Task goal: Show all lines from the data that include the word "element".

Stored data entries:

■ ■ ■ ■ ■

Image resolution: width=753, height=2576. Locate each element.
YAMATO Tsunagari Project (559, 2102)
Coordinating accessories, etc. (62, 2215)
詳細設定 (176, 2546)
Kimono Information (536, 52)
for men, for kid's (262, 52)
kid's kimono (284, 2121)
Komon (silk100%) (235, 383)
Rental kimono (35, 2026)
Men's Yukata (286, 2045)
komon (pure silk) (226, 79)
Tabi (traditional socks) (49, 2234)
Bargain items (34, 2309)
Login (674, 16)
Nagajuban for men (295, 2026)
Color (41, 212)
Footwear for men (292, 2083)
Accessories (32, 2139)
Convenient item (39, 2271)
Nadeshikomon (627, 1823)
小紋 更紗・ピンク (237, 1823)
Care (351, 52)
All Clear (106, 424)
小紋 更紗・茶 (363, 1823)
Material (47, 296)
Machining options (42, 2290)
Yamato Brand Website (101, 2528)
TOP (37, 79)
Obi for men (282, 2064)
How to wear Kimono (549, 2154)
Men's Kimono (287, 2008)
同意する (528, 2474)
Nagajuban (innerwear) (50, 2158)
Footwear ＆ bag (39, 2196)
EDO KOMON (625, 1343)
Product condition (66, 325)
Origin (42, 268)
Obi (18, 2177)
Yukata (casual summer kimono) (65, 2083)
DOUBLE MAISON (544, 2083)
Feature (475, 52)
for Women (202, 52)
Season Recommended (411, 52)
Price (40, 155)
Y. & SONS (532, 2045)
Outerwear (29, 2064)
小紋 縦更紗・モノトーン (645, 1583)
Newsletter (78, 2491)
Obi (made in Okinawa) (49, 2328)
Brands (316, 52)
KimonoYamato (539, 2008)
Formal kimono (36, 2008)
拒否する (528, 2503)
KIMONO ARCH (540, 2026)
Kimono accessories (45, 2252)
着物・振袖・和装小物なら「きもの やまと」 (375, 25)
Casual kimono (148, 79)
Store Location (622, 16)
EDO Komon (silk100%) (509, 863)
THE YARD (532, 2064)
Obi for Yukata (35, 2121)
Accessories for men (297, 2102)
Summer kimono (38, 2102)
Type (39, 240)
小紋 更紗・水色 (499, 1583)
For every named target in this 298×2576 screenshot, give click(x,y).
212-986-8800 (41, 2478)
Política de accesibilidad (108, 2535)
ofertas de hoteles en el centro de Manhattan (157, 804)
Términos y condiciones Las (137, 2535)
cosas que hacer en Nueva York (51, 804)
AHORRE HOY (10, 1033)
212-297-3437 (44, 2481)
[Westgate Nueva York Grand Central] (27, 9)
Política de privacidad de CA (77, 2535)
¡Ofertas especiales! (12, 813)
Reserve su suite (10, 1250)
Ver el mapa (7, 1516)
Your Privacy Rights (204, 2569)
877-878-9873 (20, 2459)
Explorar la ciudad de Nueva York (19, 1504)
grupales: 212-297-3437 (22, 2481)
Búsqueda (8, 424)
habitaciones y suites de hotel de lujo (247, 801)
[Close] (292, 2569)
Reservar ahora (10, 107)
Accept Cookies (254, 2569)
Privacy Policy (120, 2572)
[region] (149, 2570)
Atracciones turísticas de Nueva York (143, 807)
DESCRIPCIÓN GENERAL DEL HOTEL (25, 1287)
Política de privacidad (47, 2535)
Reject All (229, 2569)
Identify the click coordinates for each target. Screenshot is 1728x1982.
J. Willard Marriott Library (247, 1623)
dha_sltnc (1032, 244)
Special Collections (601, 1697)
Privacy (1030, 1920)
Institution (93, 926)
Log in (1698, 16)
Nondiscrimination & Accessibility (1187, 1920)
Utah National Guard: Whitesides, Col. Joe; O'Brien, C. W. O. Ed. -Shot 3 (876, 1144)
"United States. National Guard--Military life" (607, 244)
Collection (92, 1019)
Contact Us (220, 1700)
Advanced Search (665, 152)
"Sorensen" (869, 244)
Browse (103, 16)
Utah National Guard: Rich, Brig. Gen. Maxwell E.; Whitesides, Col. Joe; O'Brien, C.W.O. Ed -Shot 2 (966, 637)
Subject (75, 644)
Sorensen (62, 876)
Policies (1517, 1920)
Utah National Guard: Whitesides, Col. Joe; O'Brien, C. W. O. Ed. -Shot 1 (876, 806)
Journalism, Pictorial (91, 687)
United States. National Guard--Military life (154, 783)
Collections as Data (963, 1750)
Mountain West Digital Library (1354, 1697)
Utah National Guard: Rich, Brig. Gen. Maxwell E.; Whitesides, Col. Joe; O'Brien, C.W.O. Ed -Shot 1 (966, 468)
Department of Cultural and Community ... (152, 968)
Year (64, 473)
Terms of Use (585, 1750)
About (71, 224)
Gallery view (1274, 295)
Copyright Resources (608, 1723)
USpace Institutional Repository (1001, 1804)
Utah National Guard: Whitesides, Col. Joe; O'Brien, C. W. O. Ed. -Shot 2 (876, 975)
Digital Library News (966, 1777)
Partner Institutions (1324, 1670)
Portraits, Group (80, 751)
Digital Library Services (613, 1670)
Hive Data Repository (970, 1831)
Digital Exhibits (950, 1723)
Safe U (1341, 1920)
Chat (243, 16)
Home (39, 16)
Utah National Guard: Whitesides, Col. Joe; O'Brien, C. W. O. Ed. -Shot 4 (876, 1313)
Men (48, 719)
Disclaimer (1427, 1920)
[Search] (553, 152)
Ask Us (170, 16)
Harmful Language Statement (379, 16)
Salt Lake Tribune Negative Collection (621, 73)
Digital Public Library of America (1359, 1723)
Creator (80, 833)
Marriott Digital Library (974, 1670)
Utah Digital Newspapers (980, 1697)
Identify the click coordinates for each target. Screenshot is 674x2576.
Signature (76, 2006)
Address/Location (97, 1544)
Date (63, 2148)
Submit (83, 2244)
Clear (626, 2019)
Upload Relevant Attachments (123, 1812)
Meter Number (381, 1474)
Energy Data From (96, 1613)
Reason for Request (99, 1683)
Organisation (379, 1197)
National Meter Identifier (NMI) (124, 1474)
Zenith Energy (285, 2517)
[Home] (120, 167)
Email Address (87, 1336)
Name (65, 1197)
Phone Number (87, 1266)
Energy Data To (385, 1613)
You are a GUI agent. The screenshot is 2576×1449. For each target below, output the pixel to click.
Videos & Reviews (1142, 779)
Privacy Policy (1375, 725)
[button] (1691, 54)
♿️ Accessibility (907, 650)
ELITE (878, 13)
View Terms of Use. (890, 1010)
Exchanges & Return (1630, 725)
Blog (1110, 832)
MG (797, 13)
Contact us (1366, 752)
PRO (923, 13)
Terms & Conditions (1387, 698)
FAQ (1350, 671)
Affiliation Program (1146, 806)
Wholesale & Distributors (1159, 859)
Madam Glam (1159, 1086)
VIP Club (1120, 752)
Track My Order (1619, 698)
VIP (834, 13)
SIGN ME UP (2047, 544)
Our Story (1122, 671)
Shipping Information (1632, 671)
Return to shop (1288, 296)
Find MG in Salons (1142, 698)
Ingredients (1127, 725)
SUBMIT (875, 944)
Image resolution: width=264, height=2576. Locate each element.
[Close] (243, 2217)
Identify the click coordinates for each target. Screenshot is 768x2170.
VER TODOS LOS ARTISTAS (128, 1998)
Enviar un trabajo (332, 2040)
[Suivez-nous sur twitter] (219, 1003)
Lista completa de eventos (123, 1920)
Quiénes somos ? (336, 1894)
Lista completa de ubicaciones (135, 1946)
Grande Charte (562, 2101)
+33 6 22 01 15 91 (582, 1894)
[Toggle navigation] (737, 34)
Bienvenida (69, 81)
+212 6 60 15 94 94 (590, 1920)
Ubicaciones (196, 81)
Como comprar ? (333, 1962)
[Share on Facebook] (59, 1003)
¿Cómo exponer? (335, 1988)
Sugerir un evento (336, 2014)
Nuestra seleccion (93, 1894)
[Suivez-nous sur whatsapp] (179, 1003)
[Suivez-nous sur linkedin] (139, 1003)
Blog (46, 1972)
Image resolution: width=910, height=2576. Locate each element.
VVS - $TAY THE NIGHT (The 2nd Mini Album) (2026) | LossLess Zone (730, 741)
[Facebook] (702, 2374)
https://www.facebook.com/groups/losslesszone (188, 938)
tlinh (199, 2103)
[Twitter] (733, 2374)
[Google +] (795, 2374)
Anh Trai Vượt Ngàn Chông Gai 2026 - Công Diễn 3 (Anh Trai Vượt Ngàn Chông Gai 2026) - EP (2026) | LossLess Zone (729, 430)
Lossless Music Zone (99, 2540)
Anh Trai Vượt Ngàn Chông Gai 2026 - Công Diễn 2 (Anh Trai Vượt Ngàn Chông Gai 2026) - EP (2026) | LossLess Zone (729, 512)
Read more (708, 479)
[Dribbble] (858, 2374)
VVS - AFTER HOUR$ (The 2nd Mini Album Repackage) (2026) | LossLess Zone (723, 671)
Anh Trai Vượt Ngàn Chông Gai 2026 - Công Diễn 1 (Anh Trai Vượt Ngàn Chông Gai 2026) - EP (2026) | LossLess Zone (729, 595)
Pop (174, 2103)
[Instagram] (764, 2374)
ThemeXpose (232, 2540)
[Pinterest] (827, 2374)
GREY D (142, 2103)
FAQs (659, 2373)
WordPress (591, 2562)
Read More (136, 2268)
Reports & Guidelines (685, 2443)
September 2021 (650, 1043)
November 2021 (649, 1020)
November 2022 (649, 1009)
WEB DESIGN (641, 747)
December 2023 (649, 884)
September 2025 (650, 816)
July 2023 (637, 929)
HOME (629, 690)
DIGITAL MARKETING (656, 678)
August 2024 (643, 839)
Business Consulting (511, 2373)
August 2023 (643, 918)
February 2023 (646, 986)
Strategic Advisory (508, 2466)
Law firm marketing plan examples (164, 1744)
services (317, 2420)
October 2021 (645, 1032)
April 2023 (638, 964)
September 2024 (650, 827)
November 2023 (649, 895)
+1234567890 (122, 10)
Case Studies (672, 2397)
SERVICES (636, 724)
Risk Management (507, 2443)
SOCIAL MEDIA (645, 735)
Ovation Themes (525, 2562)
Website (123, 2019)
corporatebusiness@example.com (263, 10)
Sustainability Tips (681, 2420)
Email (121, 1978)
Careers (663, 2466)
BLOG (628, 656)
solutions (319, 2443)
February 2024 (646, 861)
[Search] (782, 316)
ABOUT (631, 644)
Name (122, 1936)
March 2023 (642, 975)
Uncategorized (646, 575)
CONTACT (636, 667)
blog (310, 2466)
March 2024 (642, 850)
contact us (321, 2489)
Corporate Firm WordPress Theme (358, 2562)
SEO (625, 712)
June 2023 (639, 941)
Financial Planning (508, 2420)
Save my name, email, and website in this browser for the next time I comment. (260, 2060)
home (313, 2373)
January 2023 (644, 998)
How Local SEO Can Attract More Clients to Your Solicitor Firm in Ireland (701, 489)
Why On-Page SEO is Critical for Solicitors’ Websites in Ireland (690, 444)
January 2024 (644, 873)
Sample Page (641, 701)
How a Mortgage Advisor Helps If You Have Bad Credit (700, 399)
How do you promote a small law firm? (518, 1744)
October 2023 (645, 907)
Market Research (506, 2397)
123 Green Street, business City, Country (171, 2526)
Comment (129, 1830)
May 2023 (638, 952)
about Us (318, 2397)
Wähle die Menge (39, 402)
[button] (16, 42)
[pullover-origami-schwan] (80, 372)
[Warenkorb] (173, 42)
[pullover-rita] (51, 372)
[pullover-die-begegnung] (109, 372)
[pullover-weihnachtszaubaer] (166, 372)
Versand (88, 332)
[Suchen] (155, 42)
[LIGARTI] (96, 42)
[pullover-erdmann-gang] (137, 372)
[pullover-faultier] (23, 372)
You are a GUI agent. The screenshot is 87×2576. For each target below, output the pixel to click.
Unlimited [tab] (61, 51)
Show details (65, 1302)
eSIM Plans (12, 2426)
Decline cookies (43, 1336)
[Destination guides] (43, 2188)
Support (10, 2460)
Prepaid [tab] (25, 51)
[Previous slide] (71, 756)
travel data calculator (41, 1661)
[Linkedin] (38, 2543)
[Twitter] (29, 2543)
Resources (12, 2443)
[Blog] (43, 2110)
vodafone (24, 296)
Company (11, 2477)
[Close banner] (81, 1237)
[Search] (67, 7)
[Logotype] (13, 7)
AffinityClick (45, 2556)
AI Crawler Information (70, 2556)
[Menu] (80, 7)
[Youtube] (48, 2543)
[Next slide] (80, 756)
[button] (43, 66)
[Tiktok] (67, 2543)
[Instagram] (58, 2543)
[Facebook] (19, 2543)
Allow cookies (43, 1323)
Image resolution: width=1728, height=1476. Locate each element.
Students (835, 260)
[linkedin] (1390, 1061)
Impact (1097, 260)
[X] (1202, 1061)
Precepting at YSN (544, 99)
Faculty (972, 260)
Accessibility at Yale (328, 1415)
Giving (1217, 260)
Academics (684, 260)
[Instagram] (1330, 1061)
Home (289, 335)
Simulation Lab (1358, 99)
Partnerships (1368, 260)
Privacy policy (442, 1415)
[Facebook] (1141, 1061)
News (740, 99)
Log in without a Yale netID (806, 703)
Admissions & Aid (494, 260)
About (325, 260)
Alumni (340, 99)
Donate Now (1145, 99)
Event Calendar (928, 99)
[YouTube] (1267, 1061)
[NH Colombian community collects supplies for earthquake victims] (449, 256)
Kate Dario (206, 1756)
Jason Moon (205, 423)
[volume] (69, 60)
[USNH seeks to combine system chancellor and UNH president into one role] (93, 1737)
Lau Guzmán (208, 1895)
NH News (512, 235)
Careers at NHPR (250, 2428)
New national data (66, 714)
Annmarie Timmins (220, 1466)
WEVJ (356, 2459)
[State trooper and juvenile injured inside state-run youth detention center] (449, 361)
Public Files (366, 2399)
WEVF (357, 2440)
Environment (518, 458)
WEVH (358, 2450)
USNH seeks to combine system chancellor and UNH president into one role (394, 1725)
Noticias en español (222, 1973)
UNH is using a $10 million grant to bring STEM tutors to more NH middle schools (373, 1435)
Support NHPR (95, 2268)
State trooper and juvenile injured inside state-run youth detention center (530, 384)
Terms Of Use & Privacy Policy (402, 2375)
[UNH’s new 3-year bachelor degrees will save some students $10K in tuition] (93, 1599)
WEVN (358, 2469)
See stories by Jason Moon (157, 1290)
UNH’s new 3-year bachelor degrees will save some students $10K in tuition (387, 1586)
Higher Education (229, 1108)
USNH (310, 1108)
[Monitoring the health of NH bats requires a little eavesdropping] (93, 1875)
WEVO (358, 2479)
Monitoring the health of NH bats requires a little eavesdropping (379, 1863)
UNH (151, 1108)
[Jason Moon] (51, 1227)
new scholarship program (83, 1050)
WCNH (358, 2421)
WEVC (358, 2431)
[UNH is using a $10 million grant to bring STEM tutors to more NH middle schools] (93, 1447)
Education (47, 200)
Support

■ ■ ■ ■ ■

Solution:
Image resolution: width=753, height=2576. Locate each element.
Image resolution: width=264, height=2576. Locate each element.
Image resolution: width=910, height=2576. Locate each element.
Image resolution: width=1728, height=1476. Locate each element.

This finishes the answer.